- Is it true that Pilots are not allowed to wear polarized sunglasses?
- What is the worst thing that can happen if wearing polarized sunglasses in cockpit?
This FAA document describes considerations for choosing sunglasses for pilots.
Since the document concludes, that
Polarized sunglasses are not recommended
I presume there is no rule that would explicitly forbid it. However there is always the “operate aircraft careless and reckless manner” paragraph and if you badly screwed up while wearing such sunglasses and there was grounded belief that some of the disadvantages of such sunglasses contributed to the incident, you could be charged with that.
The document quotes following reasons why they are not recommended:
- may reduce or eliminate visibility of instruments with polarization-based anti-glare filters,
- may reduce or eliminate visibility of LCD instruments (LCDs emit polarized light by design),
- may interfere with visibility through an aircraft windscreen by enhancing striations in laminated materials,
- may mask the sparkle of light that reflects off shiny surfaces such as another aircraft’s wing or windscreen, which can reduce the time a pilot has to react in a “see-and-avoid” traffic situation.
Even if your plane does not have any instruments with polarization filters and no issues with striations in laminated windshield, filtering reflections from other aircraft is definitely not what you want.

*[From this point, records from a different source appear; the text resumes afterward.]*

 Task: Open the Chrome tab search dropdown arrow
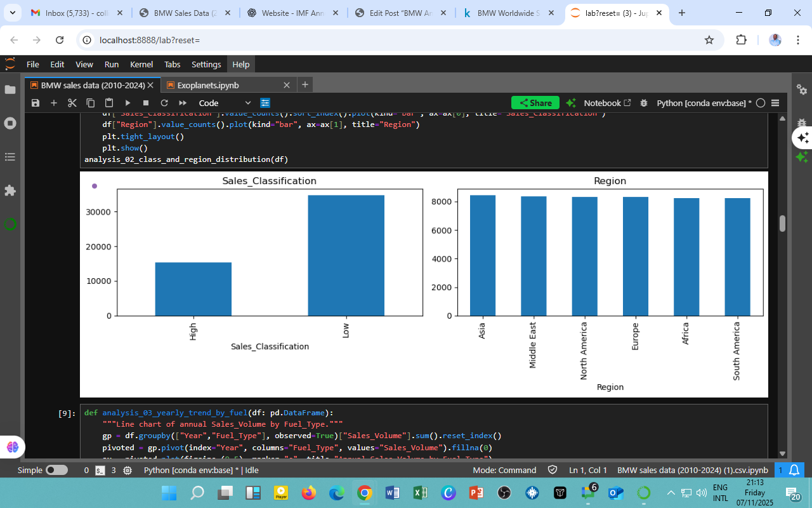tap(13, 13)
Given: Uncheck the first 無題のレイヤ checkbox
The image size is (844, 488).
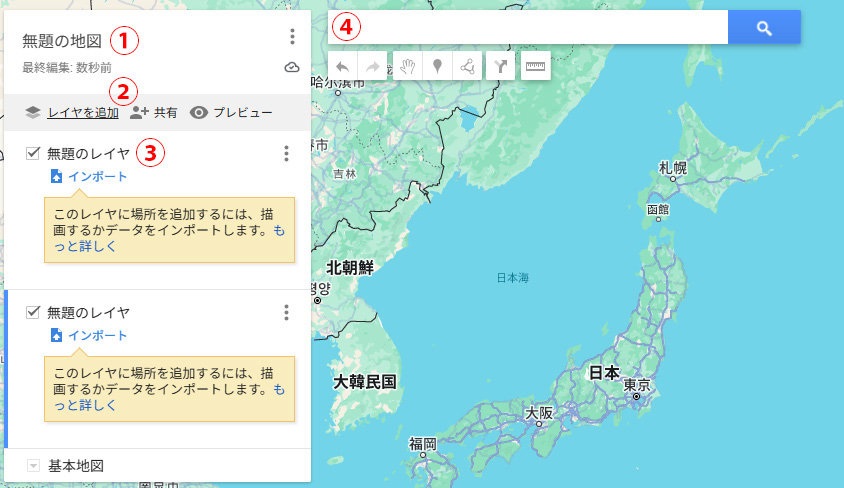Looking at the screenshot, I should point(33,153).
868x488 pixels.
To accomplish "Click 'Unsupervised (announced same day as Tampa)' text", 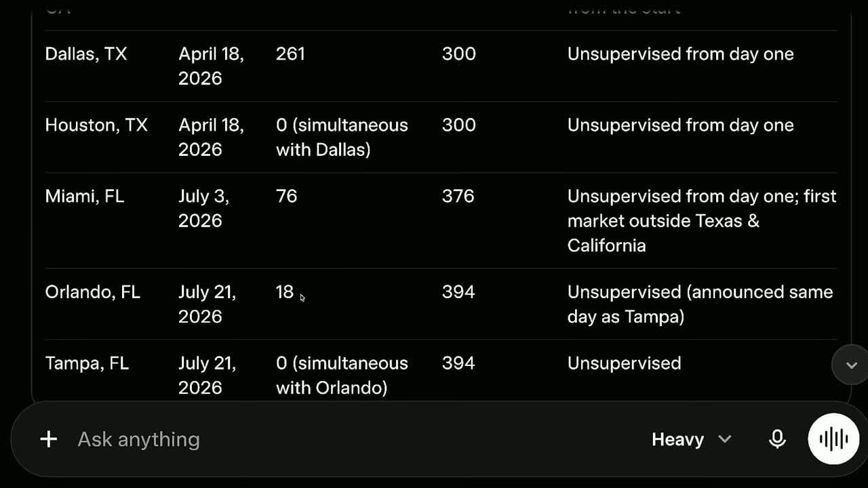I will point(700,304).
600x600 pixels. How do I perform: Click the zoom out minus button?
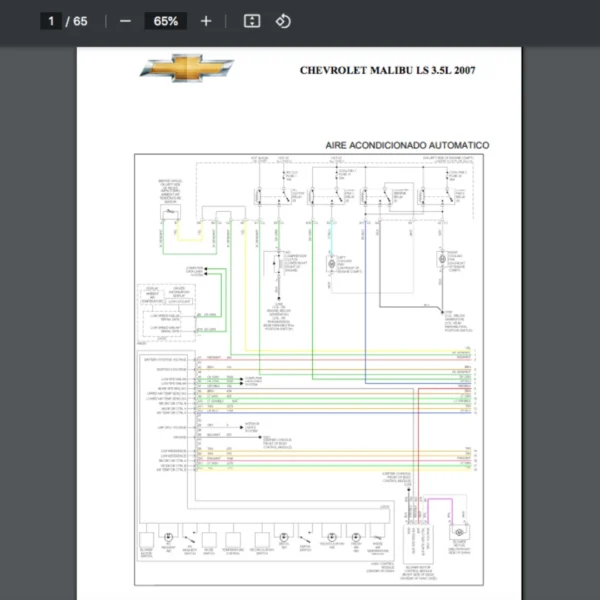(x=125, y=21)
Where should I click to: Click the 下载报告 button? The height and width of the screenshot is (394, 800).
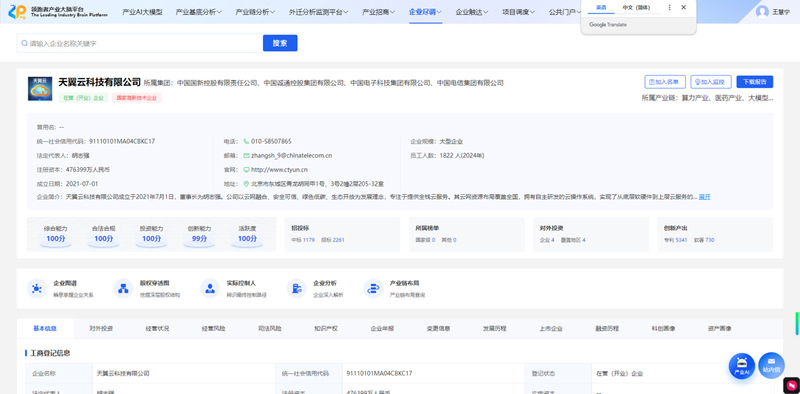(x=755, y=82)
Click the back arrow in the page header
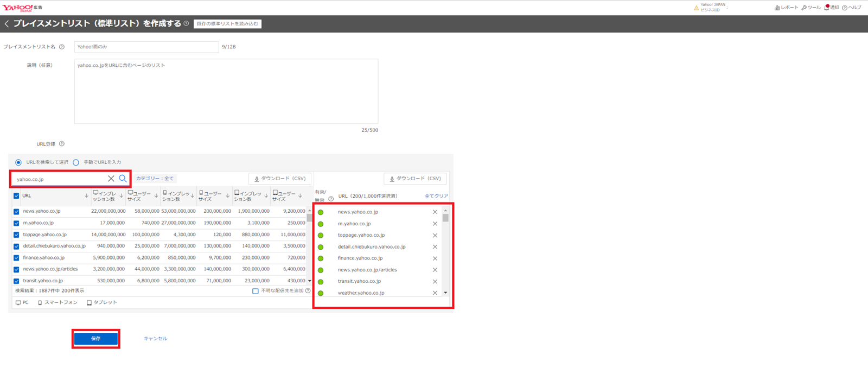 click(7, 24)
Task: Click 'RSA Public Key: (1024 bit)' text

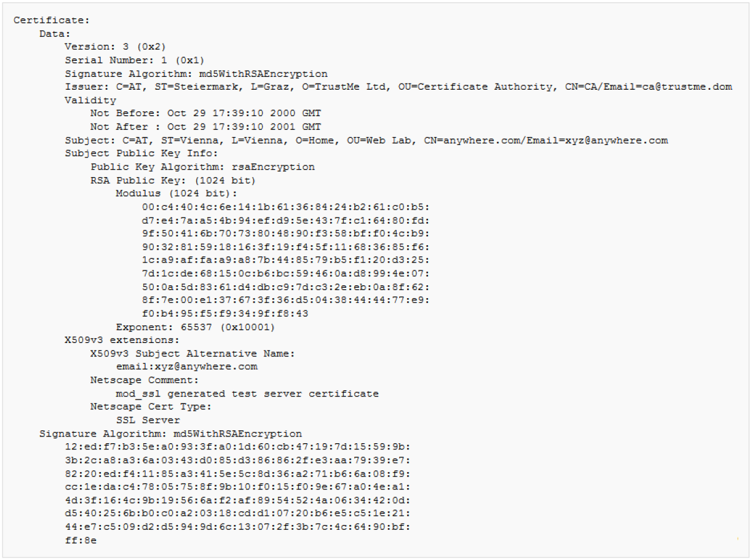Action: pos(173,181)
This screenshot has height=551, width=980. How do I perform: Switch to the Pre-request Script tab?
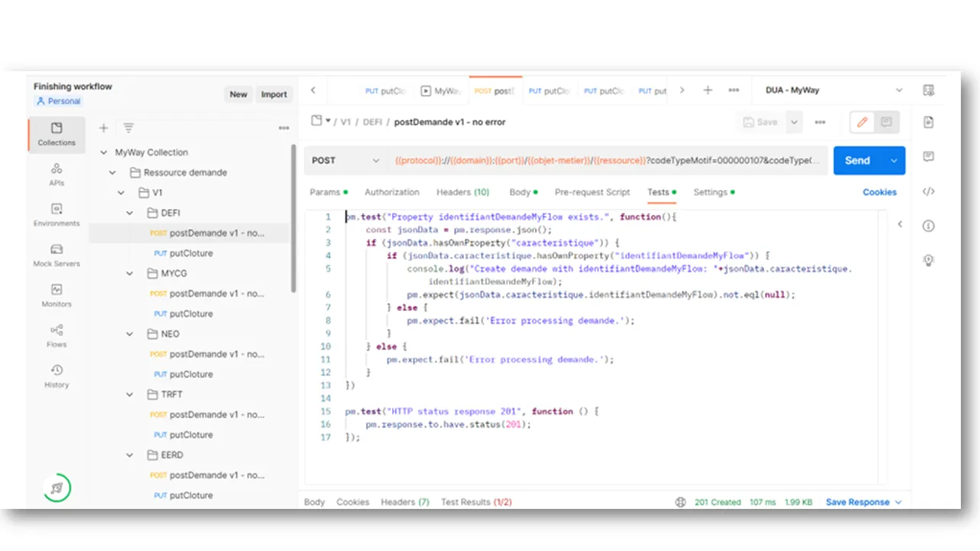pyautogui.click(x=592, y=192)
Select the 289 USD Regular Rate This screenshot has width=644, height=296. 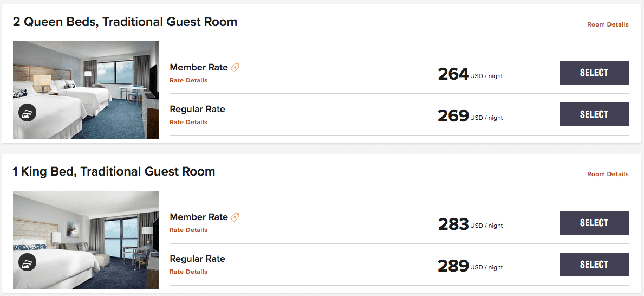pyautogui.click(x=594, y=265)
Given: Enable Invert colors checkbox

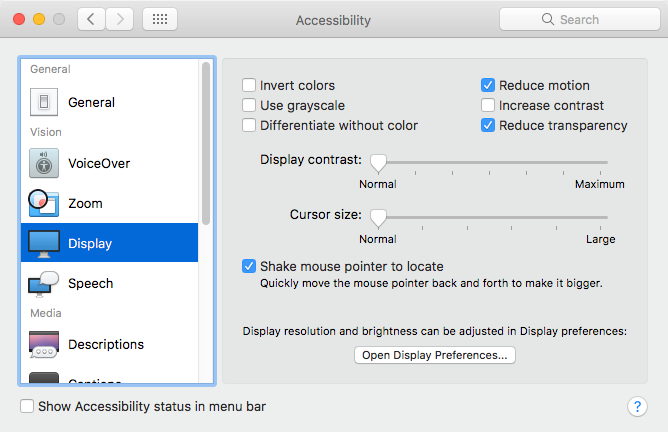Looking at the screenshot, I should pyautogui.click(x=249, y=86).
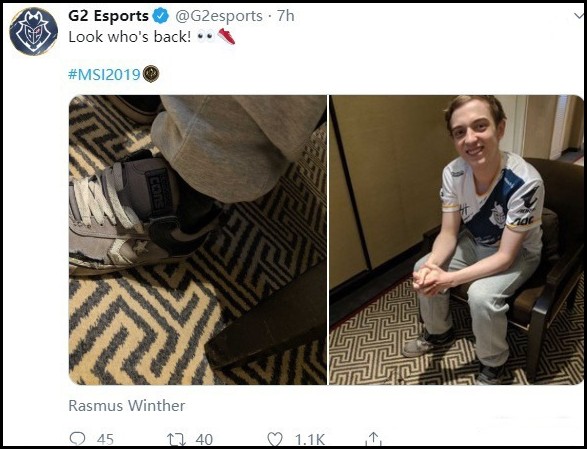The height and width of the screenshot is (449, 587).
Task: Click the red sneaker emoji
Action: tap(226, 36)
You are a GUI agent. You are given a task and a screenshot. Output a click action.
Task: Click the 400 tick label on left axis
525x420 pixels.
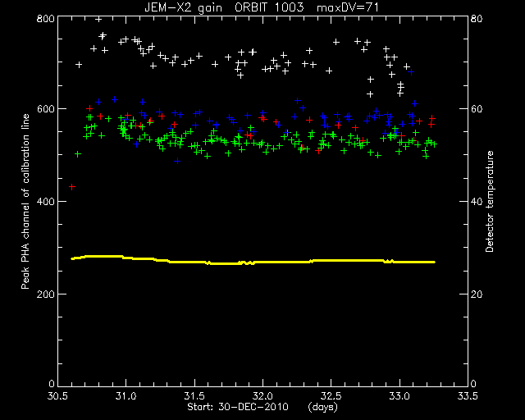pyautogui.click(x=45, y=201)
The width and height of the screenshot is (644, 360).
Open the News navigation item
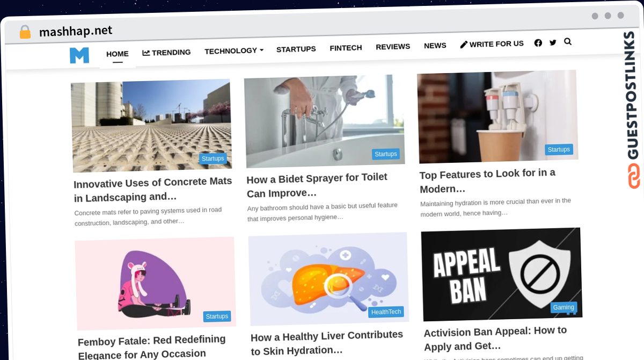[x=435, y=46]
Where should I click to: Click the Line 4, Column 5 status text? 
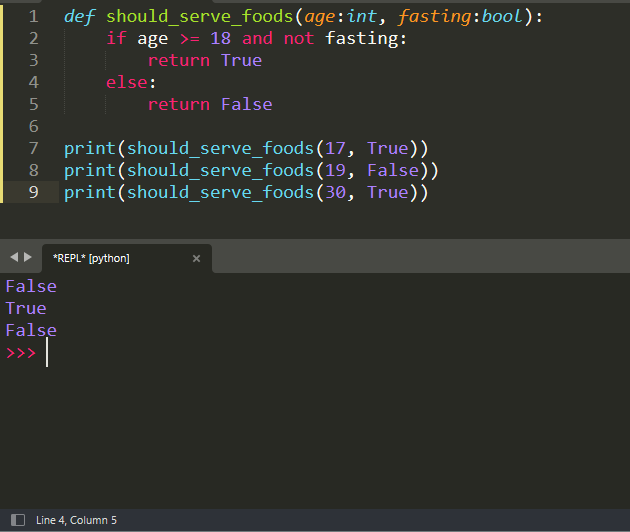point(76,520)
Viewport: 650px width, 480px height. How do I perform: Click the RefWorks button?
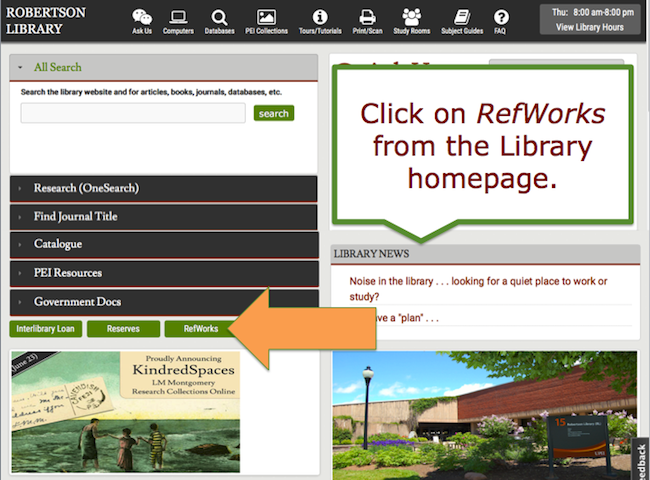(x=200, y=329)
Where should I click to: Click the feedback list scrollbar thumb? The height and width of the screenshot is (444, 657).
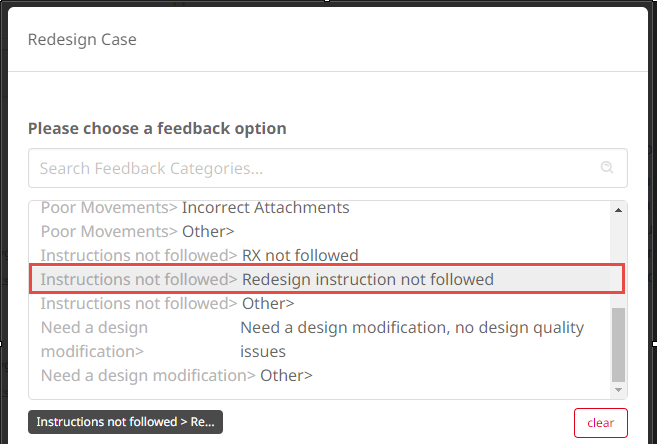[618, 345]
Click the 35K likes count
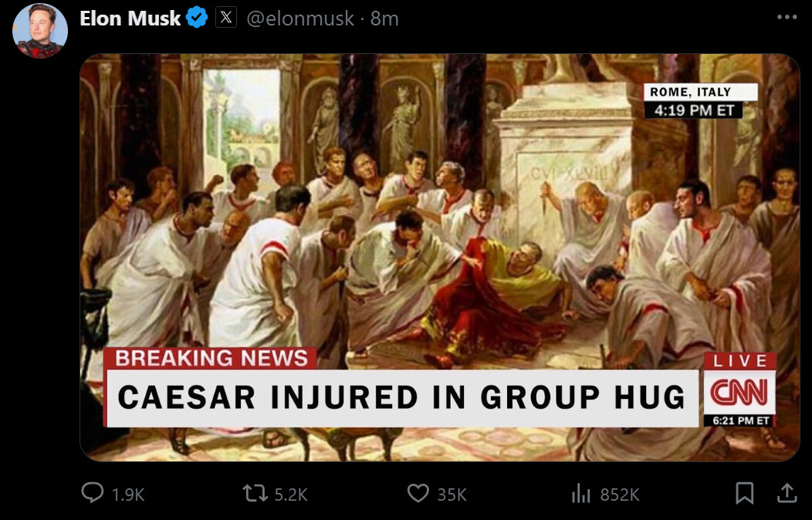 click(x=452, y=495)
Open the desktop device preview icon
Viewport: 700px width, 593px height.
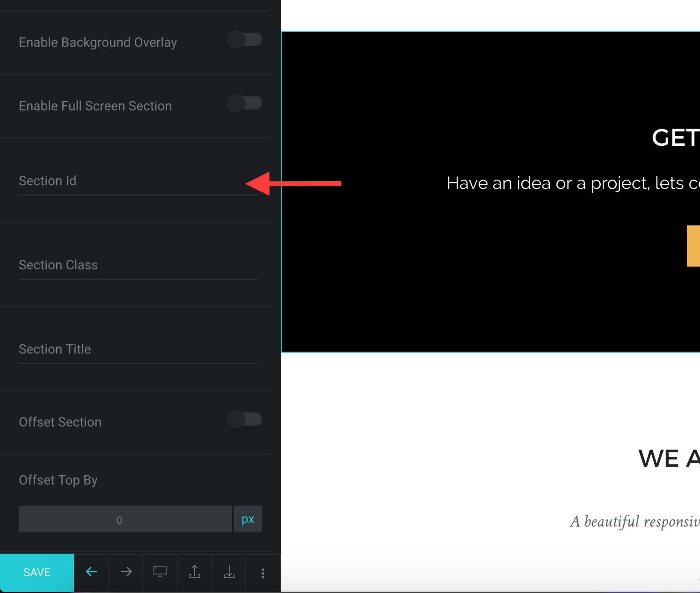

Note that in most other situations, filtering reflections (from water, cars, metal roofs etc.) is desirable and is why polarized glasses exist, because reflections from close objects can be blinding. But in aircraft you are far from the sources of reflection, so the risk of blinding reflection is low, while the reflections can alert you to presence of other aircraft that might otherwise be hard to spot when looking towards the sun.